Information provided =
= = = = = = =
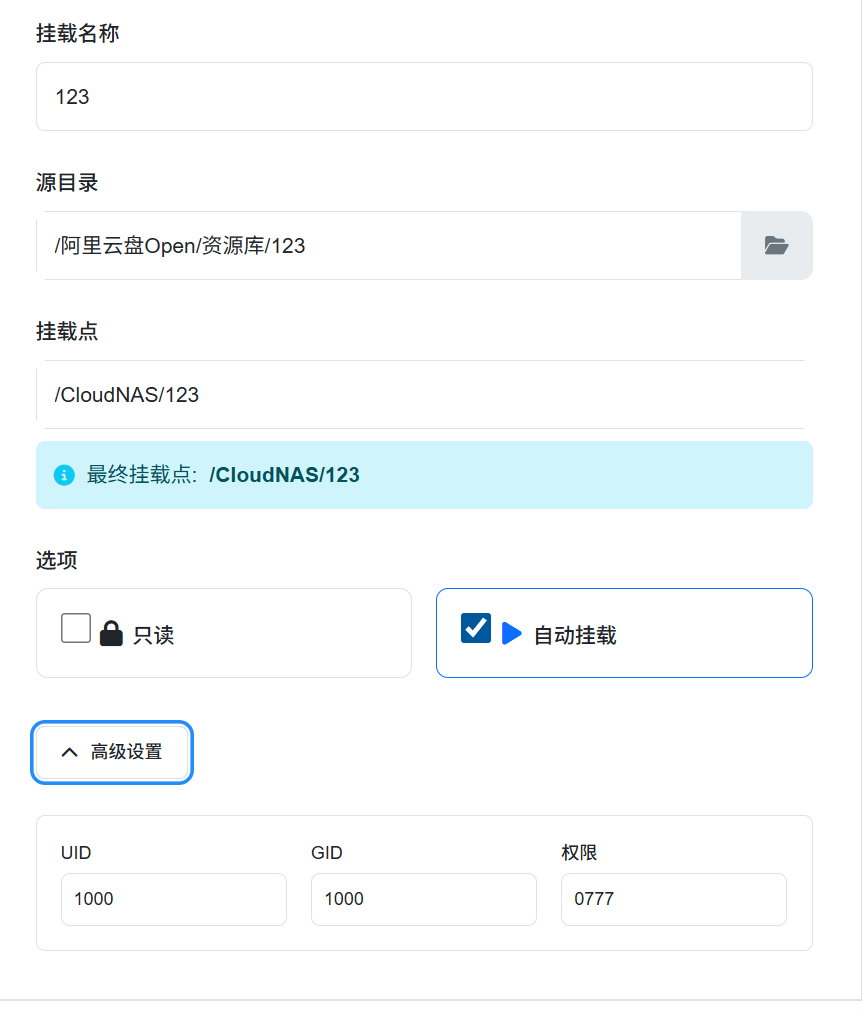Open folder browser for source directory
The image size is (863, 1019).
776,246
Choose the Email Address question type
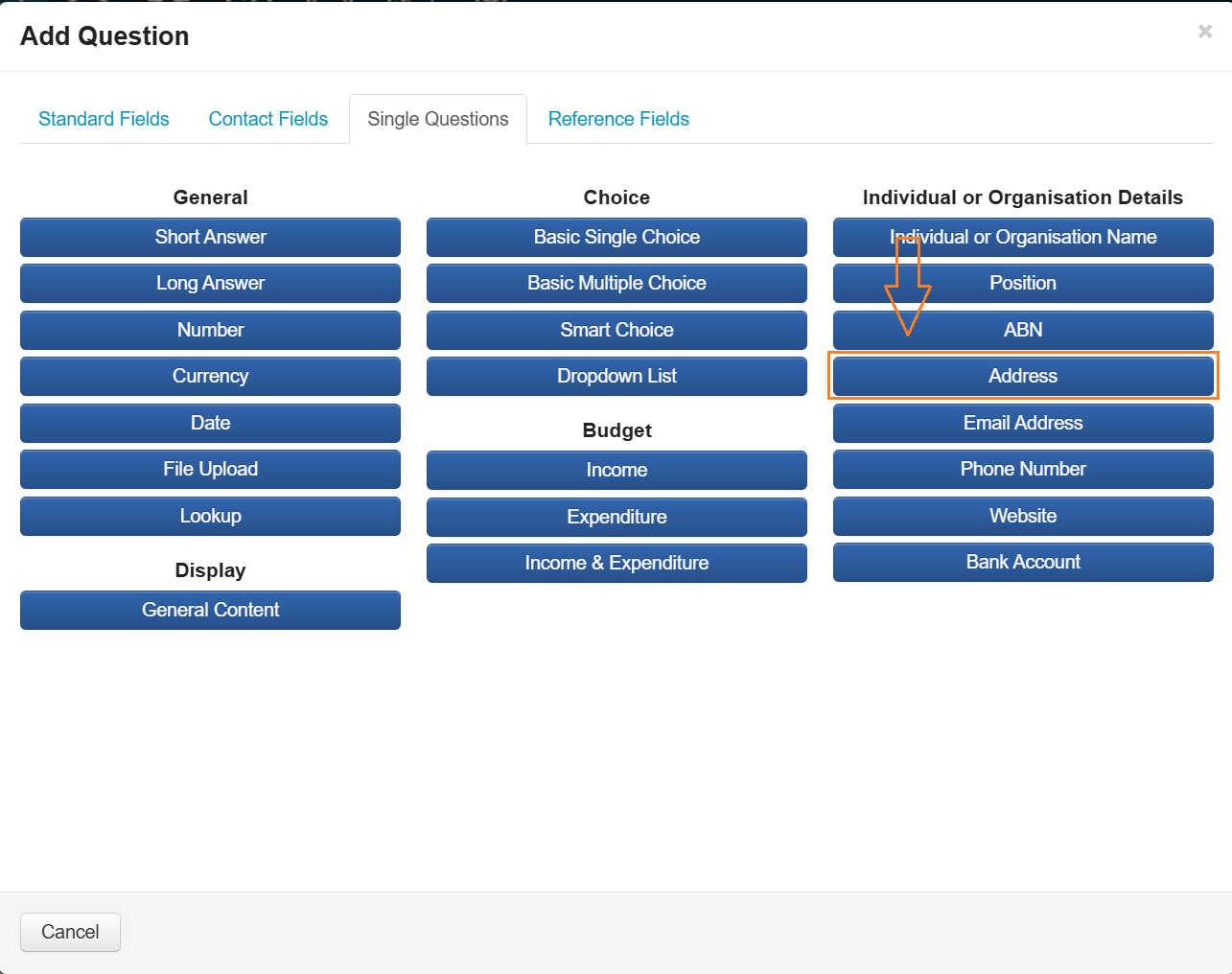Screen dimensions: 1232x974 pyautogui.click(x=1023, y=423)
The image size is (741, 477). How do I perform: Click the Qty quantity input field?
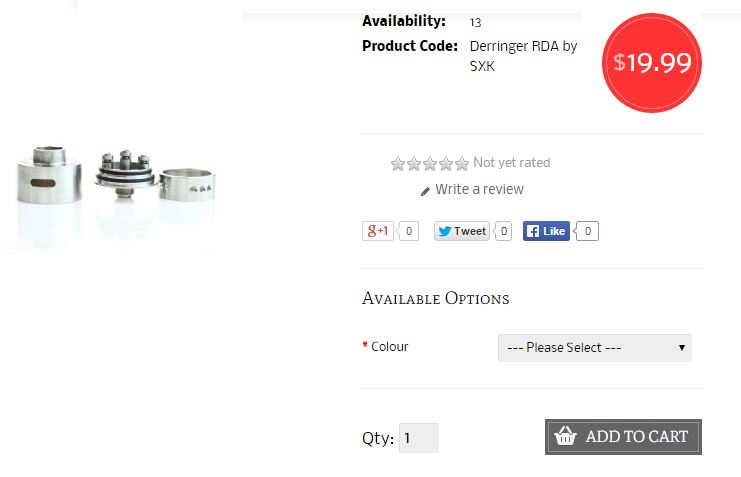click(419, 438)
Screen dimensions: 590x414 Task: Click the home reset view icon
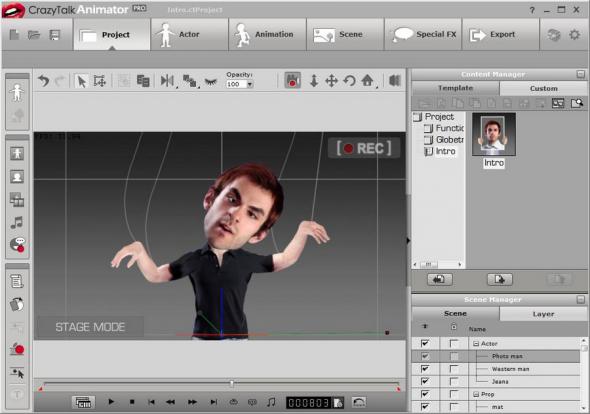pyautogui.click(x=367, y=81)
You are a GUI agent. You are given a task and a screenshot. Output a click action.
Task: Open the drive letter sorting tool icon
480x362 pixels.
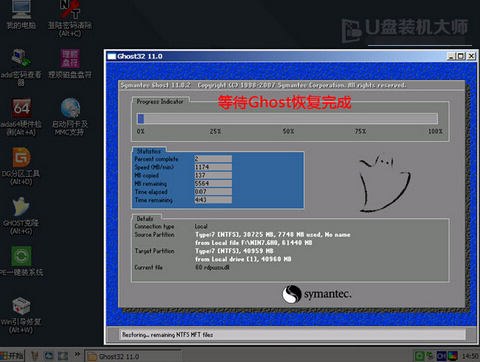tap(70, 63)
= = = = = = =
Task brief = Repeat word for word, and nothing more, the lines between the line containing "Task: Open the drive letter sorting tool icon" and the last line of the records above, inclusive, without pictures.

Output below =
Task: Open the drive letter sorting tool icon
480x362 pixels.
tap(70, 63)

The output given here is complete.